▶ Excerpt:
.....
I recently read an article sent to me by my friend, Lisa Ohlen Harris. The article is a theological book review by Susan Wise Bauer, a well respected reviewer for "Books and Culture" magazine. She also happens to be writing a history of the world for W. W. Norton. Well. I'm impressed. Susan was home-schooled and co-wrote a book with her mother called The Well Trained Mind. She's a walking billboard for advocates of the movement. So are my friends, Scott and Julie Brister, who live in Austin. They have four daughters and have made home-schooling a priority in their family. They are almost mission-minded about it and it's bearing fruit. Their oldest was studying Latin and comparative philosophy at fifteen - and loving it. Each child plays an instrument, sings, dances, makes their own clothes, ... well, you get the picture.

As I send Hannah off to Kindergarten, I know I'll wonder. Should I have done it differently? Am I being too selfish? Is the world too harsh; are the teachers amoral; are the kids insensitive? Will she be scarred? Held back? Steered in the wrong direction? Maybe yes to all of the above. But if I don't have the passion to teach like Susan's mom or Juie Brister, I imagine worse things for my daughters. For now, we delight in reading stories "together" and picking out words that she can sound out. For now, I can write.
.....
▶ Information provided:
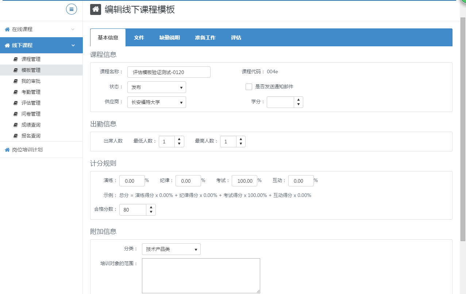Open the 状态 dropdown showing 发布
466x294 pixels.
[x=157, y=88]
.....
▶ Jobs:
[1] In the home-schooling post, copy the passage from "I recently read" to "get the picture." word for word.
[2] According to the home-schooling post, what is the title of the book Susan Wise Bauer co-wrote with her mother?

▶ Solution list:
[1]
I recently read an article sent to me by my friend, Lisa Ohlen Harris. The article is a theological book review by Susan Wise Bauer, a well respected reviewer for "Books and Culture" magazine. She also happens to be writing a history of the world for W. W. Norton. Well. I'm impressed. Susan was home-schooled and co-wrote a book with her mother called The Well Trained Mind. She's a walking billboard for advocates of the movement. So are my friends, Scott and Julie Brister, who live in Austin. They have four daughters and have made home-schooling a priority in their family. They are almost mission-minded about it and it's bearing fruit. Their oldest was studying Latin and comparative philosophy at fifteen - and loving it. Each child plays an instrument, sings, dances, makes their own clothes, ... well, you get the picture.

[2] The Well Trained Mind